Gelosia e futili motivi: sino a che punto lo stato passionale può ritenersi aggravante

la Cassazione si pronuncia sulla configurabilità dell’aggravante di cui all’art. 61, co. 1 n. 1) c.p.

di Dott.ssa Chiara Carioli

marcello_mastroianni_-_dramma_della_gelosiaOggi più che mai i fatti di cronaca raccontano quasi quotidianamente episodi di violenza, aggressioni, o molestie scatenate da motivi sentimentali.

Grandi emozioni che l’essere umano, inteso nel suo senso generico di uomo senza differenze di sesso, spesso fa fatica a gestire.

Si innesca così giorno dopo giorno un sentimento di gelosia sempre più forte, fautore poi di gesti folli che in altre circostanze e con un’altra ragionevolezza non si sarebbero mai posti in essere.

Ed è proprio nelle aule dei palazzi di giustizia che Autorità Giudicante, Pubblica Accusa e difensori, si domandano fino a che punto –  o ancor meglio quando – la gelosia possa essere considerata idoneo fondamento dell’aggravante dei futili motivi.

Con la recentissima Sentenza n. 49129/2018 , la Suprema Corte si è pronunciata in materia a supporto degli operatori del diritto indicando circostanze e criteri che devono essere necessariamente valutati al fine della contestazione e dell’applicazione della sopracitata aggravante.

In primis occorre valutare l’entità dello “stimolo esterno” ricevuto: il fatto criminoso potrà essere considerato aggravato qualora derivi da un cd input banale e sproporzionato rispetto al reato e alla sua gravità.

Reazione, dunque, da considerarsi banale e sproporzionata secondo il comune modo di sentire, che risulterebbe insufficiente a giustificare l’azione criminosa e per tale motivo valutabile dall’esterno come un mero pretesto per lo sfogo di un impulso violento.

Nella Sentenza sopra meglio indicata, a supporto di una Giurisprudenza che già si stava consolidando (cfr. Sent. n. 32621/18  e Sent. n. 27213/18), gli Ermellini – in riforma a quanto pronunciato dal Giudice di prime cure – stabiliscono come i sentimenti di affetto e di amore che si vantano verso un’altra persona, sentiti come forti a tal punto da far scaturire dinanzi a determinate circostanze episodi di gelosia che offuscano la mente e portano a reagire con violenza, non possono essere considerati e genericamente classificati come futili motivi.

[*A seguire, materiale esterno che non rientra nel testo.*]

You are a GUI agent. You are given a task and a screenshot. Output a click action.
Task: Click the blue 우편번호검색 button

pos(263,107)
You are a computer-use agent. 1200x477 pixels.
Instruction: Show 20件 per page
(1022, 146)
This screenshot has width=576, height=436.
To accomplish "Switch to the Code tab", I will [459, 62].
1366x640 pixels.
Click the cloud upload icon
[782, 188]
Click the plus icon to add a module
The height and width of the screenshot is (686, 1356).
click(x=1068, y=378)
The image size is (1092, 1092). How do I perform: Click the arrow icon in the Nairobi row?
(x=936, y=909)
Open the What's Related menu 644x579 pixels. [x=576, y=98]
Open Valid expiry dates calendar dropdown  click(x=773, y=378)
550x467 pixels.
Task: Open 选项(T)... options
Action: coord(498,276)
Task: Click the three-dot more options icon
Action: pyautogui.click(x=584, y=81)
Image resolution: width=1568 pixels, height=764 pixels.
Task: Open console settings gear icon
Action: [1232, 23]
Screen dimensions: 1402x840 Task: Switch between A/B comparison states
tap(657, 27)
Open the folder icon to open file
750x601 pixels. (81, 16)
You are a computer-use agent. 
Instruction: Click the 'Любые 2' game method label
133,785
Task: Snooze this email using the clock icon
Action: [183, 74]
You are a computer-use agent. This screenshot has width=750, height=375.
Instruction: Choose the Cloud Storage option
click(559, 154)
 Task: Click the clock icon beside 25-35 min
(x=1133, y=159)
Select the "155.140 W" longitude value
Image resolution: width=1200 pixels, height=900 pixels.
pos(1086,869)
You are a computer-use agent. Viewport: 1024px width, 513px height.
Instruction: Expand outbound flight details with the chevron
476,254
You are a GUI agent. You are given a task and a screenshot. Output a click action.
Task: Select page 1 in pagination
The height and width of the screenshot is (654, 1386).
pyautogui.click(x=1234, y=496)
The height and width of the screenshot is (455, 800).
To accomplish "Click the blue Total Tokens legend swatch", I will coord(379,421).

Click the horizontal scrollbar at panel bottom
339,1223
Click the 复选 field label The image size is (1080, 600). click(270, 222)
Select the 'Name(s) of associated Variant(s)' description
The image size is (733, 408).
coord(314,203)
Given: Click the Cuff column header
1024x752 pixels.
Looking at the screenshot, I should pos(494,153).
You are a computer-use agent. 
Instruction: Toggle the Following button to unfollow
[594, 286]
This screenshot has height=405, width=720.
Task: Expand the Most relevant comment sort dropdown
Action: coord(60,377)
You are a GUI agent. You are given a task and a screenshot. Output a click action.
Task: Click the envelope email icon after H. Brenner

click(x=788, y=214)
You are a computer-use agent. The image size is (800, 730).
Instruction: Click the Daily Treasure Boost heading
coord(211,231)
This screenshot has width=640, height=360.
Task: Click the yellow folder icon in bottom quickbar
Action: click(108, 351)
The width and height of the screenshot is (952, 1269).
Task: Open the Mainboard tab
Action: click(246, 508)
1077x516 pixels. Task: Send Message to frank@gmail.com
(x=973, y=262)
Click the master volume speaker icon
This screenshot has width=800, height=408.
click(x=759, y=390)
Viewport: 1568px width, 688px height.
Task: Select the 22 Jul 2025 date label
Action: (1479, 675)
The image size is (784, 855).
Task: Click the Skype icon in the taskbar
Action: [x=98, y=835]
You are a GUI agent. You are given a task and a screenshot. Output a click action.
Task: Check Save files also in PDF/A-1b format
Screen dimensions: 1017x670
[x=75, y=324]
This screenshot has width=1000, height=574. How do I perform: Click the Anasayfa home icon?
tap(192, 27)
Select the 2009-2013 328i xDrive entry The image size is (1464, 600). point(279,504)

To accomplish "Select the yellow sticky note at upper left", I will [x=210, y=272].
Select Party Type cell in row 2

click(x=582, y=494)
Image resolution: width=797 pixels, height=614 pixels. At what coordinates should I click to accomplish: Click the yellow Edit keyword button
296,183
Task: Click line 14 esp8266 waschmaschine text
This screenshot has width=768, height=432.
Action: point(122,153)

Ebbene, l’aggravante ex art 61 comma 1 n. 1 c.p. non può essere ritenuta sussistente dagli Organi Giudicanti quando alla base di tutto vi è un sentimento come l’amore, l’affetto, o il desiderio di condividere un percorso di vita assieme che, se pur manifestato in maniera abnorme, porta ad una reazione di gelosia  non definibile come “espressione di per sé di spirito punitivo nei confronti della vittima considerata come propria appartenenza, della quale pertanto non può tollerarsi l’insubordinazione”.

Pertanto, alla luce di quanto enunciato dalla Suprema Corte, si può parlare di futili motivi quando il reato commesso sia stato spinto da irrilevanza, banalità e sproporzione rispetto alla gravità del delitto apparendo secondo una “collettiva coscienza” non un vero e proprio motivo, ma un mero pretesto.

Futilità e pretestuosità che non possono essere dunque ascritte, secondo la recente giurisprudenza, al movente della gelosia quando la sproporzione sia così estrema da non potersi valutare come aggravante.

Questa valutazione della Corte di Cassazione, ci permette di concludere che quest’ultima certamente ritiene che commettere un reato contro una persona, ancor più se amata, sia considerevole di valutazione e se opportuno di contestazione e giudizio, ma eventualmente ai sensi e per gli effetti dell’art 90 c.p. che tiene conto degli stati emotivi e passionali del soggetto, non escludendone né diminuendone l’imputabilità.